The response should repeat word for word every line below from the one with "The width and height of the screenshot is (1310, 1015)." to the one with "You are a GUI", inclusive, and nothing else; leave pictures out.

Pixel coordinate grounding data
_____

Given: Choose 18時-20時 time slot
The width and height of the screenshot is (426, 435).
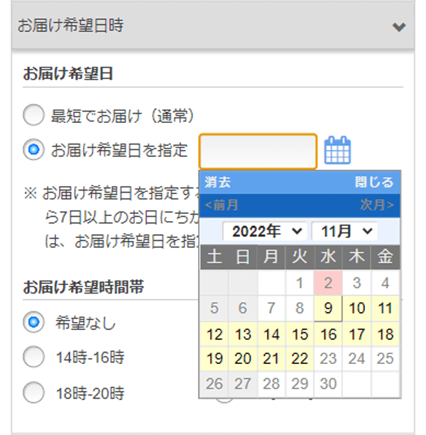Looking at the screenshot, I should pos(33,392).
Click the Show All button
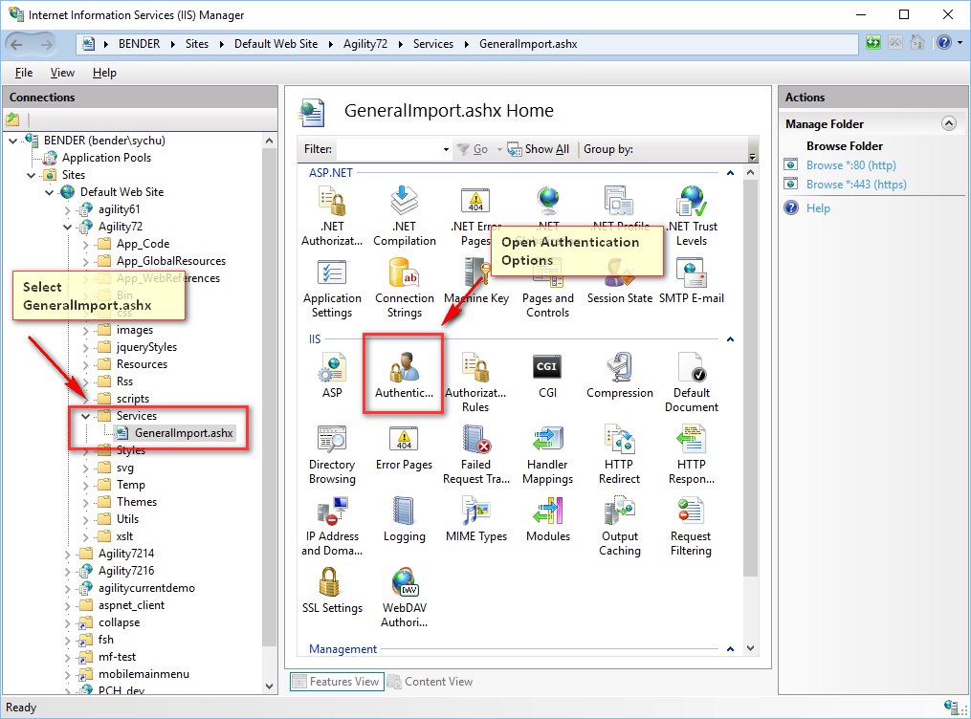 539,149
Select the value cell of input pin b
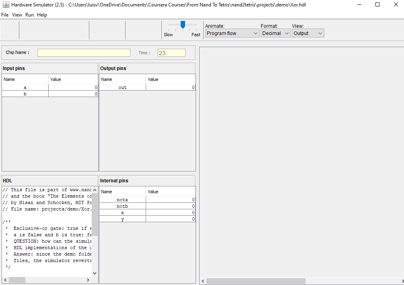The image size is (404, 285). click(x=73, y=94)
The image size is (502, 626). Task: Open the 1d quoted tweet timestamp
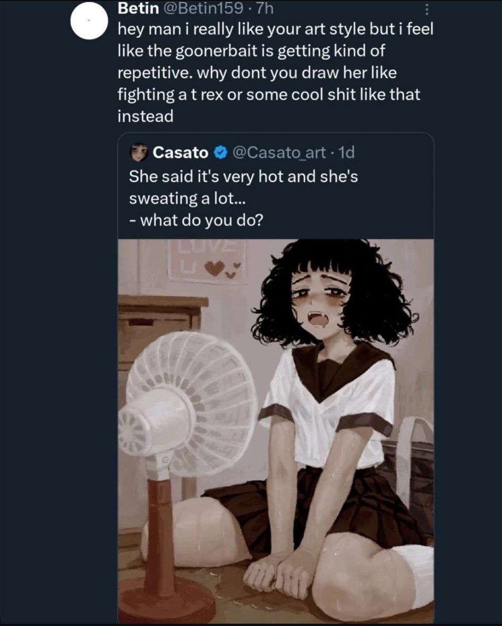coord(346,153)
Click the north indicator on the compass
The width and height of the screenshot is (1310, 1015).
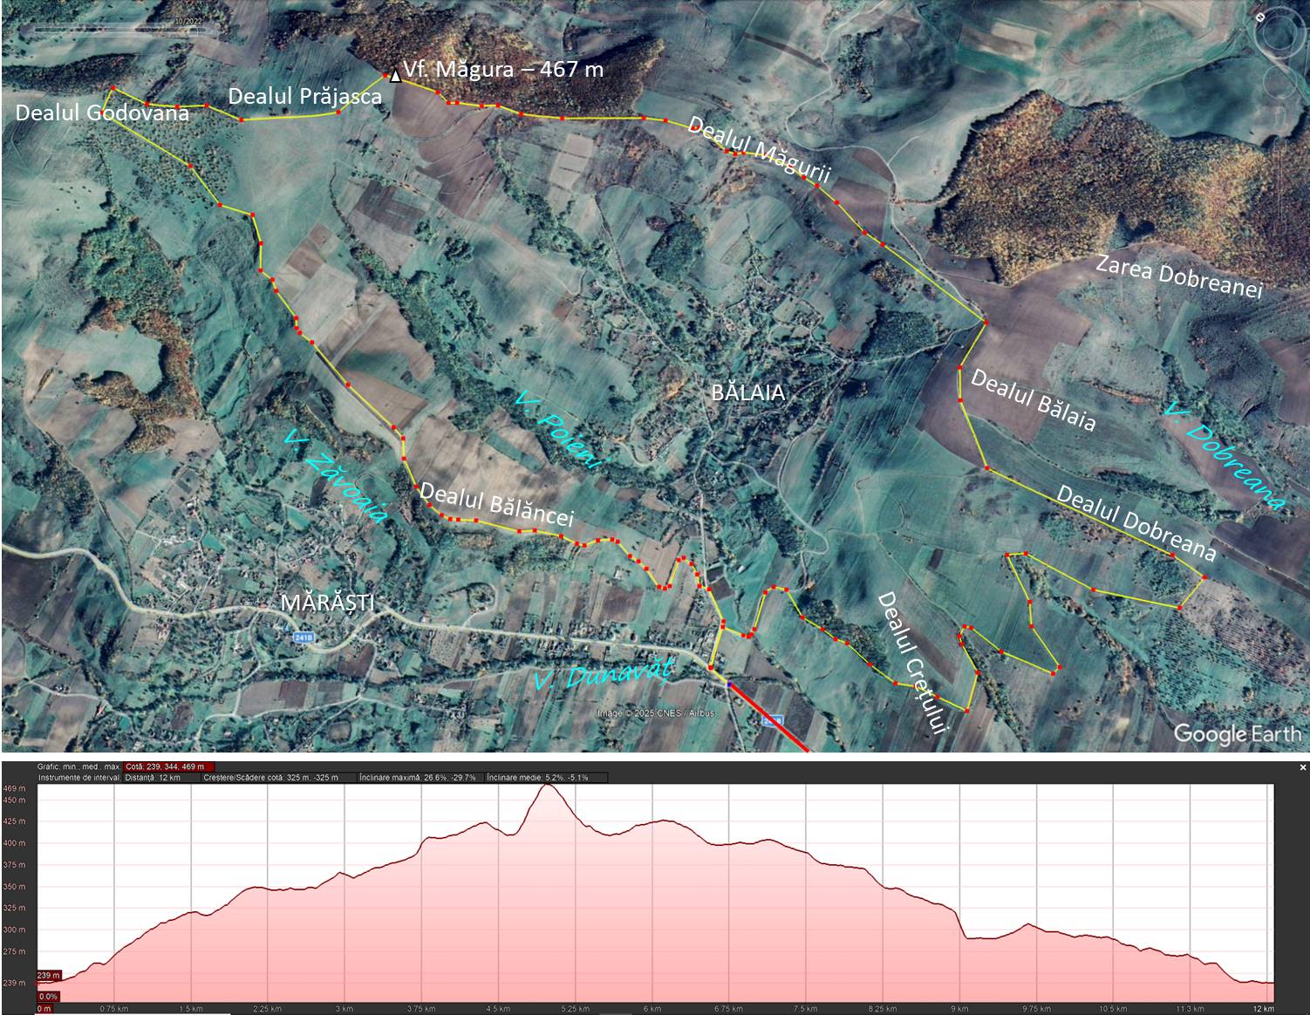(1261, 17)
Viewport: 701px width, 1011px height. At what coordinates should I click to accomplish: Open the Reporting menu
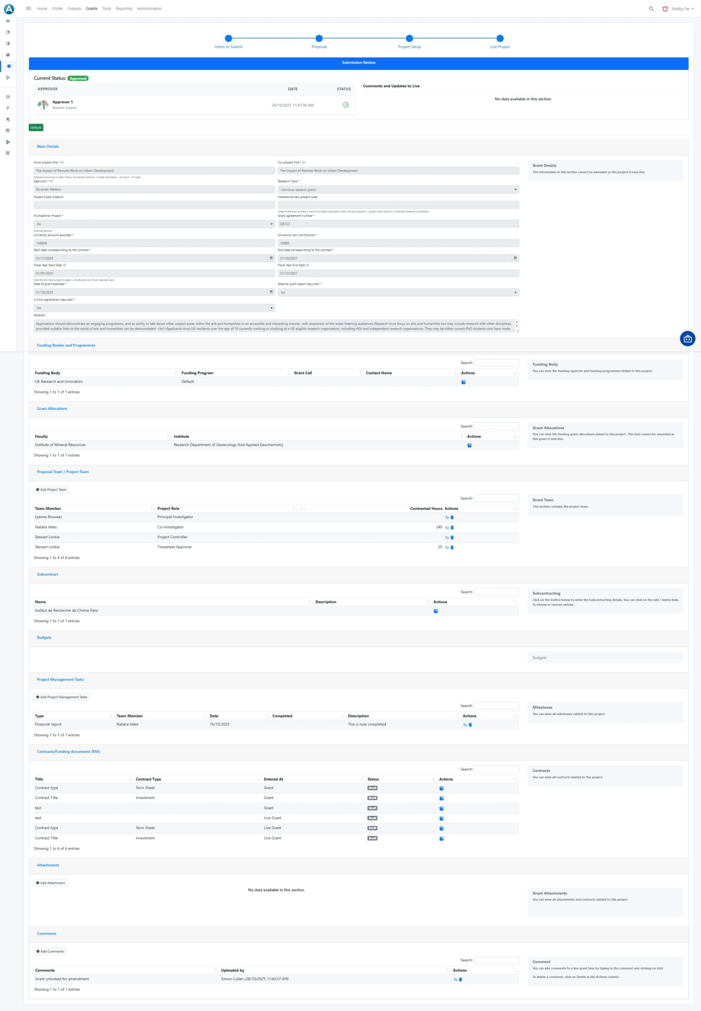pos(124,9)
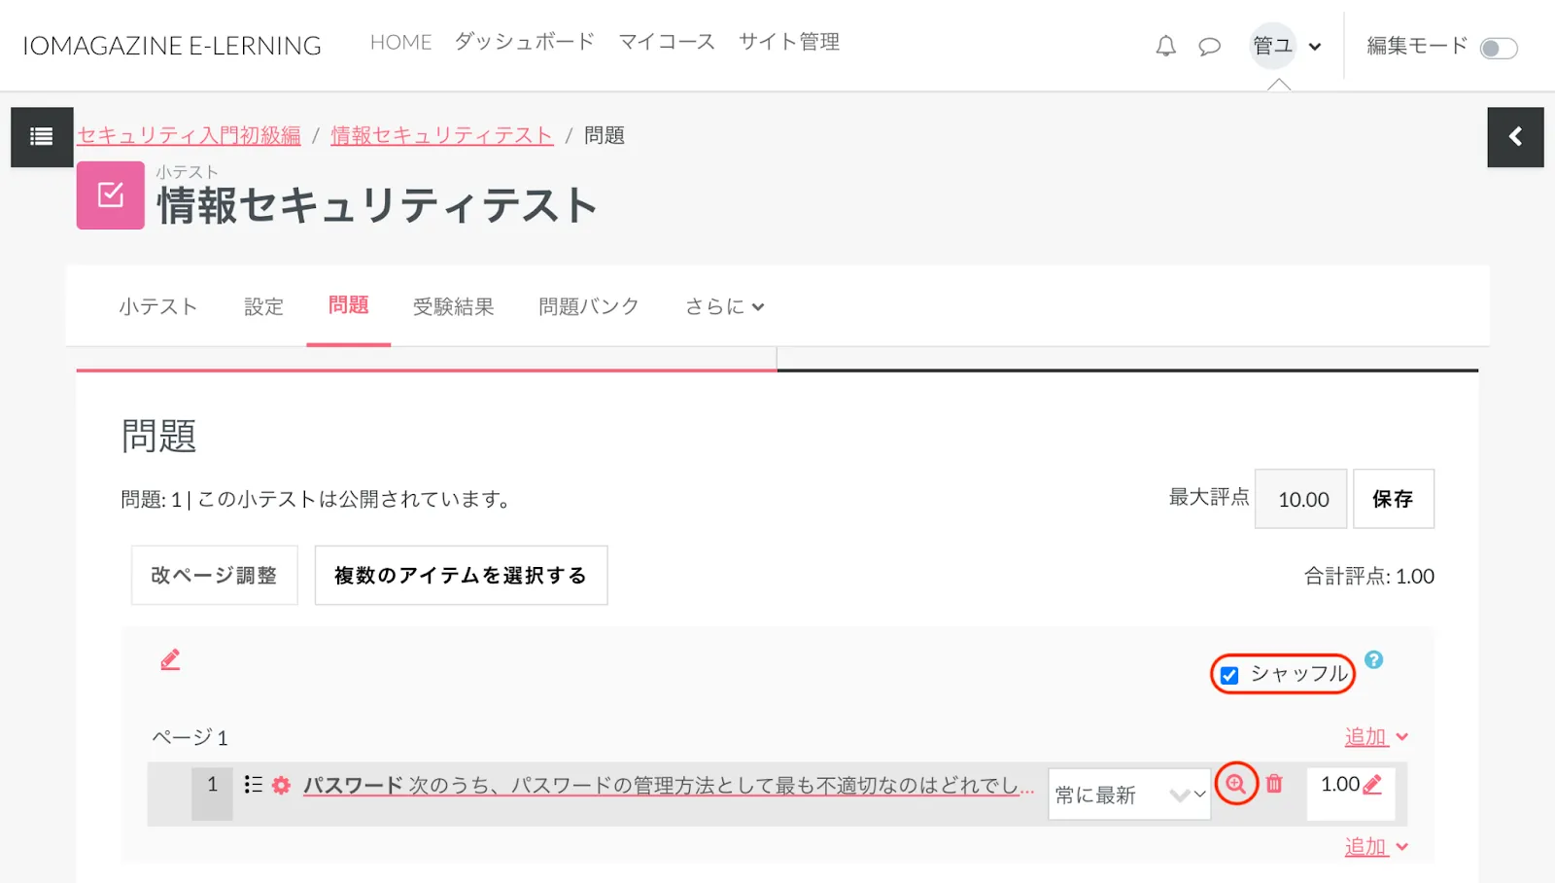Delete question 1 with trash icon
This screenshot has height=883, width=1555.
1274,784
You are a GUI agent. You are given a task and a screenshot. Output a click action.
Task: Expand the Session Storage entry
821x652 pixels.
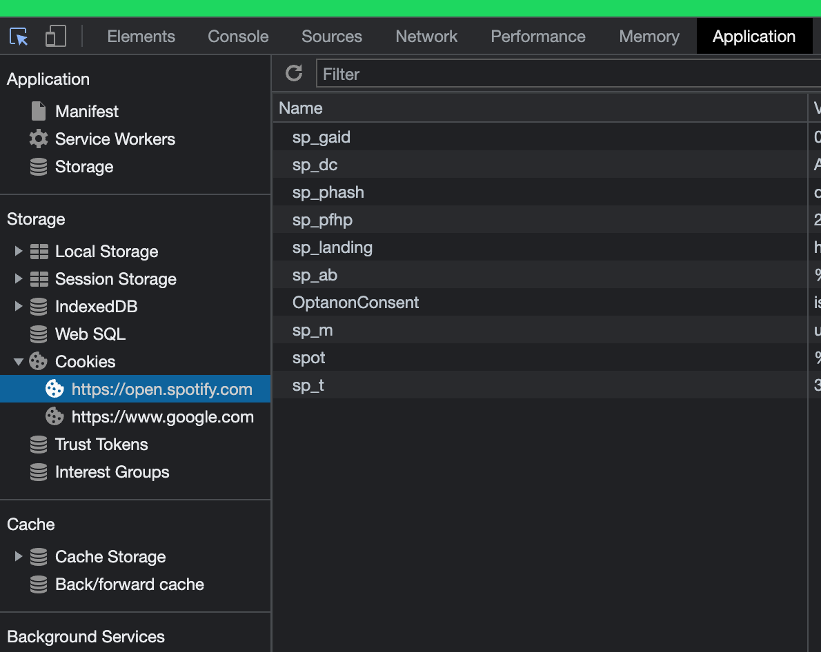(x=19, y=278)

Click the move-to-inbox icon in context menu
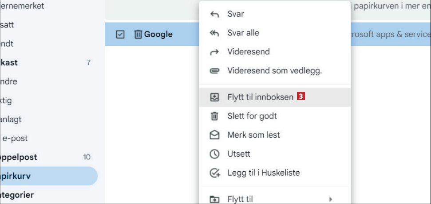[214, 97]
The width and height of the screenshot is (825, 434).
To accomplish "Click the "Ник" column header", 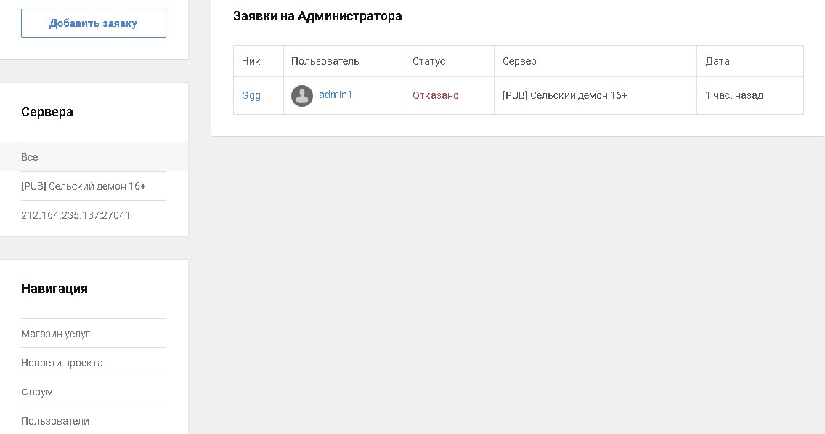I will pos(251,61).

_____

Solution for this task:
The width and height of the screenshot is (1310, 1015).
(1261, 17)
Viewport: 701px width, 1011px height. At what coordinates should I click to accomplish: Open the Reporting menu
pos(124,9)
Delete question 1 with trash icon
This screenshot has height=883, width=1555.
1274,784
You are a GUI agent. You are given a task and a screenshot. Output a click action.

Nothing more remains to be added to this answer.